Could you expand on the refugee bit please?
 
Nov 2008
69
Lincoln,UK
#12
Although no war has taken place these people still can no longer live where they were due to they loss of their homes and jobs and are therefore forced to move onto other peoples lands and try to make a living elsewhere.
 
Jul 2007
9,098
Canada
#13
Perhaps history books/historians made Scotland more prominant in their writings?
Hmmm ... well the transition in England (the Enclosures) is fairly prominent among historians too.

It's just that it takes place earlier and over a much longer period of time - the removal of feudal tenure rights and access to commons in England took place over several centuries. In Scotland, the landowners decided to "update" practices and end the feudal systems of land management practically overnight, over just a few decades.
 
Sep 2008
268
Orkney, United Kingdom
#14
Although no war has taken place these people still can no longer live where they were due to they loss of their homes and jobs and are therefore forced to move onto other peoples lands and try to make a living elsewhere.
Thanks Dan, I think technically yes.

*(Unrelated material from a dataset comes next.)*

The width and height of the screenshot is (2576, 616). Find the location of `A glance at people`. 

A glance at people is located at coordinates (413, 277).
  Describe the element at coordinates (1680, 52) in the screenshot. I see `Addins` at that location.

If any group of people are forced from their area (usually a large area of a country I think you will agree). They take with them their culture, their way of life. And as a result the area loses that culture and quite often it is a rich culture. Though these cultures often survive as did the Scots culture, it is also in danger of being diluted or merged into their host culture. This then could cause a hybrid culture but the essence of the original is lost.
 
Sep 2008
268
Orkney, United Kingdom
#15
Hmmm ... well the transition in England (the Enclosures) is fairly prominent among historians too.

It's just that it takes place earlier and over a much longer period of time - the removal of feudal tenure rights and access to commons in England took place over several centuries. In Scotland, the landowners decided to "update" practices and end the feudal systems of land management practically overnight, over just a few decades.
Perhaps also the natural animosity between the two has highlighted the Clearances more than the Enclosures (Of course this dependes on which of the border you live)?.
 
Jul 2007
9,098
Canada
#16
Perhaps also the natural animosity between the two has highlighted the Clearances more than the Enclosures (Of course this dependes on which of the border you live)?.
No ... I don't really think so. The Clearances were much more of a spectacle, much more visible. It wasn't a slow process affecting only a few here and there at a time, as the Enclosures and the removal of the commoners' feudal-era property rights was in England. It was a massive, shocking transformation that impacted a large segment of the population in a short period of time, so it was a more apparent crisis.